Recorded information =
--- --- ---
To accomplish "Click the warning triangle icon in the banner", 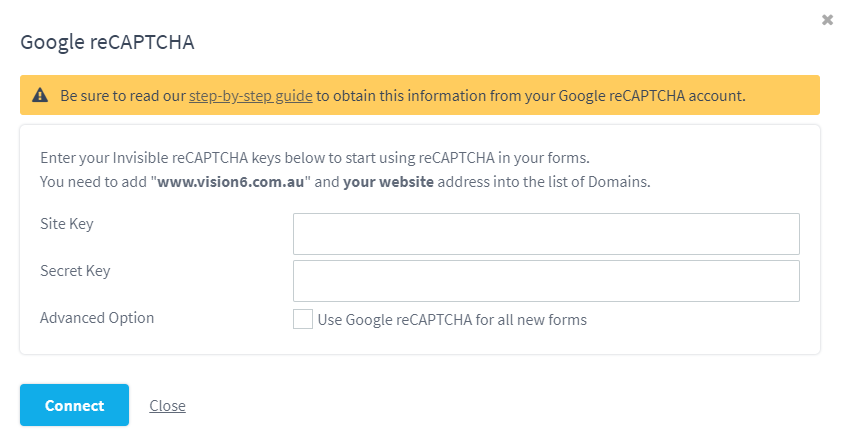I will pos(40,96).
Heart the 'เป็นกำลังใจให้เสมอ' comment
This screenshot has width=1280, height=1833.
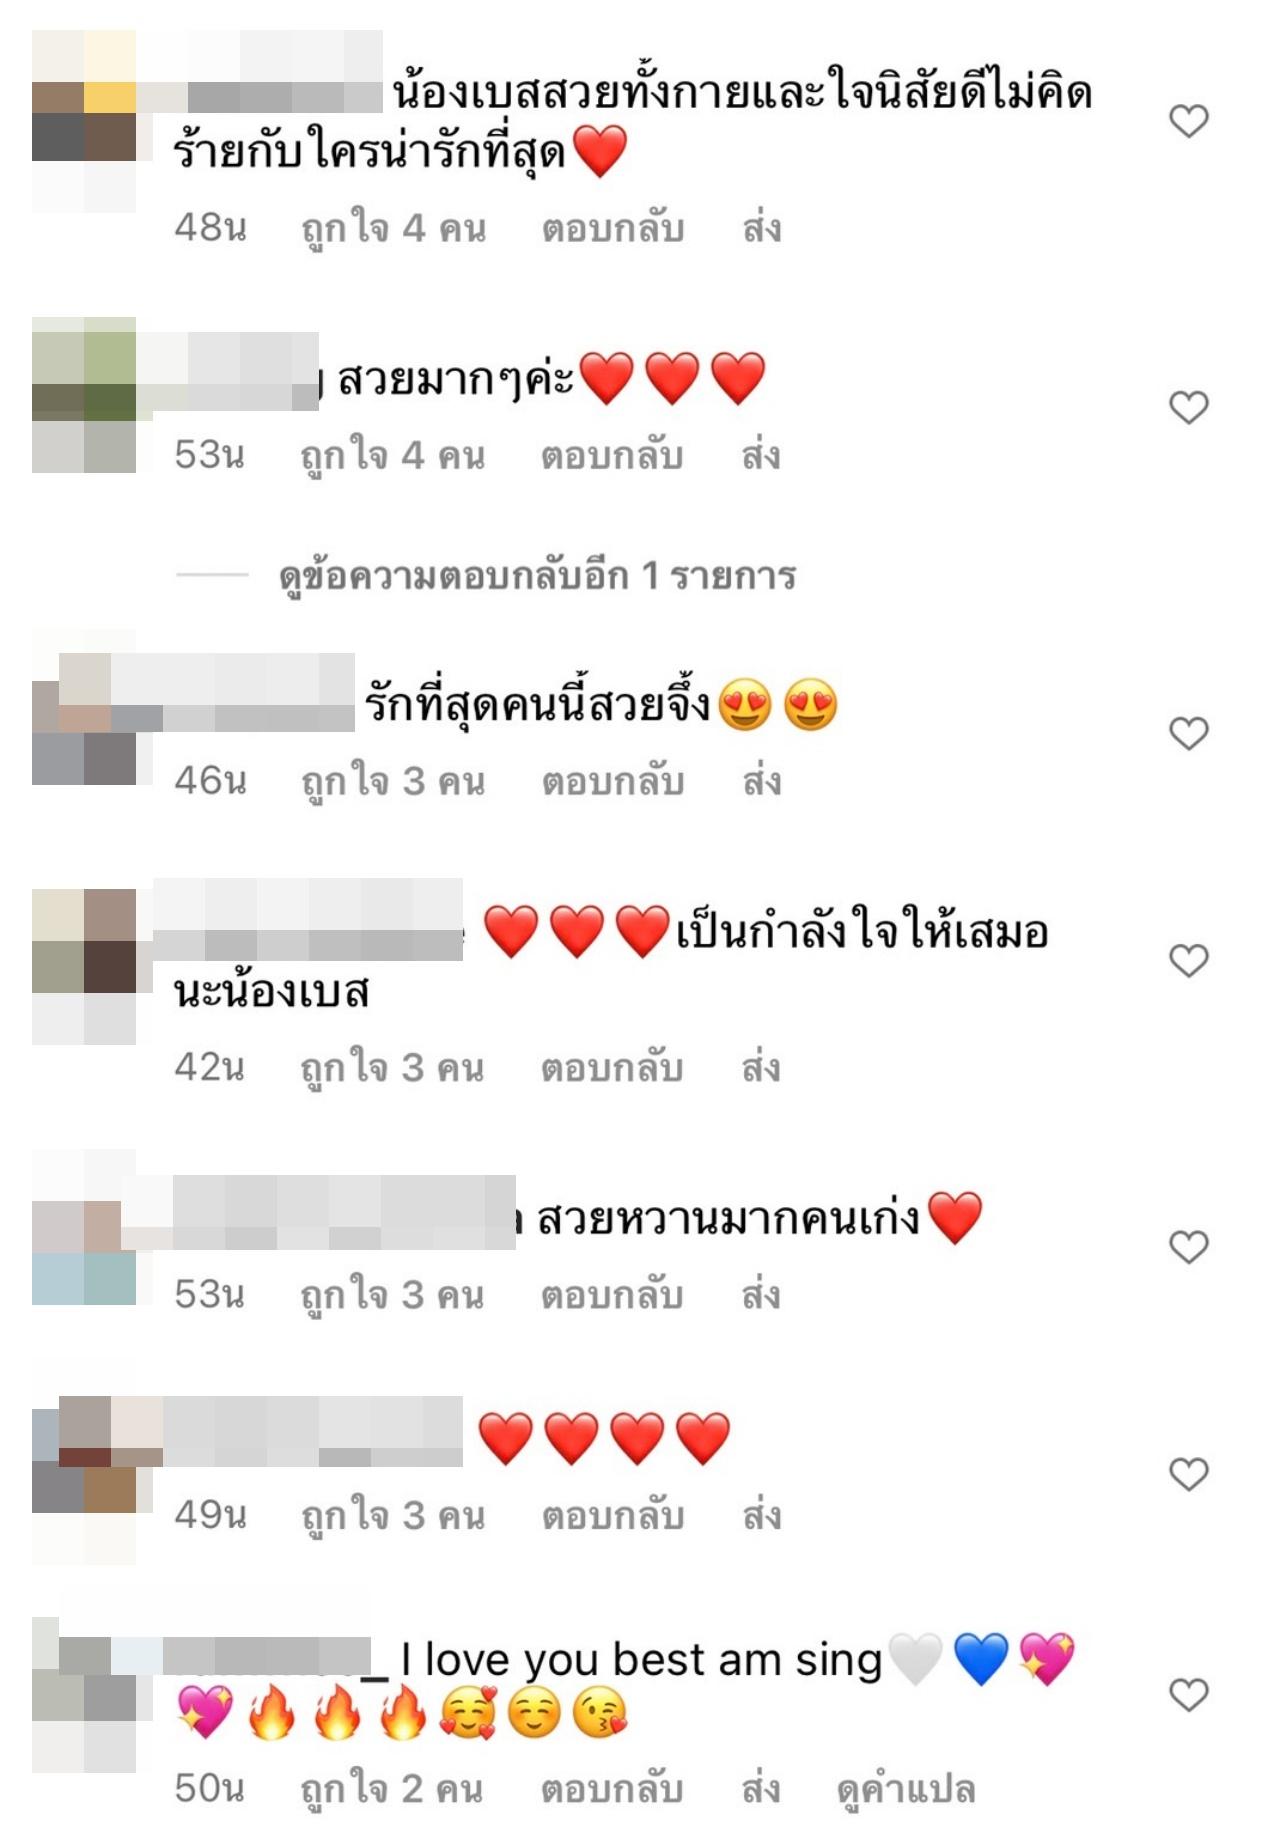tap(1189, 960)
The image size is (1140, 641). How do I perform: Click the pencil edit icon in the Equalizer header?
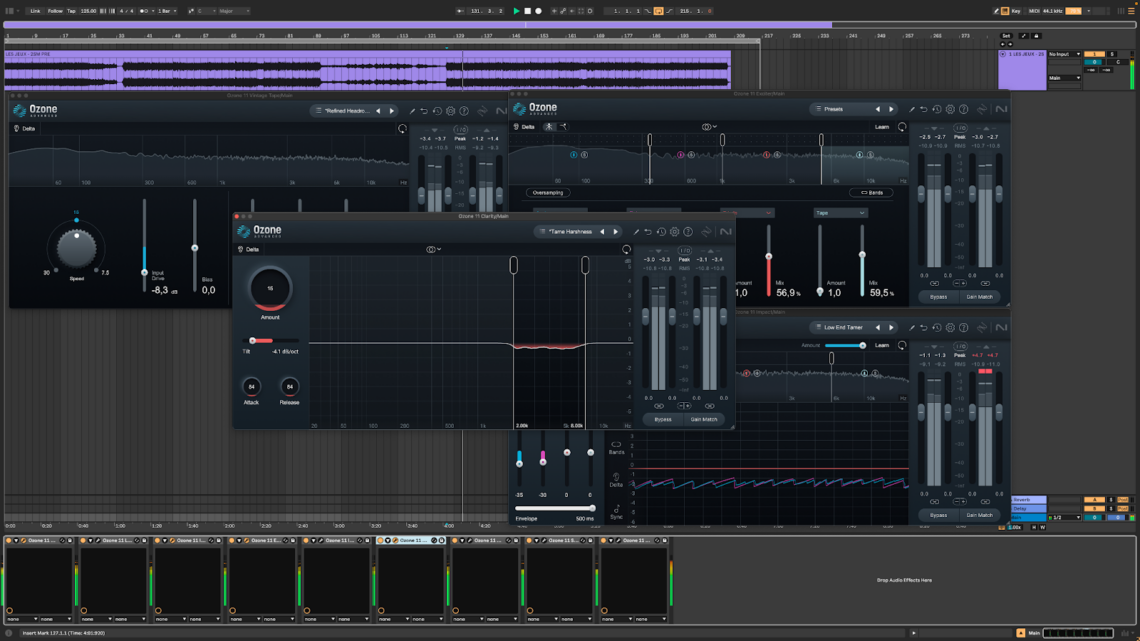point(912,109)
--- --- ---
The task = Copy out the rows above word for word, from the line that contains "The image size" through the end of the rows, including both that line and the last one. Leave the pictures out of your copy.

Solution to the problem =
The image size is (1140, 641). How do I perform: Click the pencil edit icon in the Equalizer header?
point(912,109)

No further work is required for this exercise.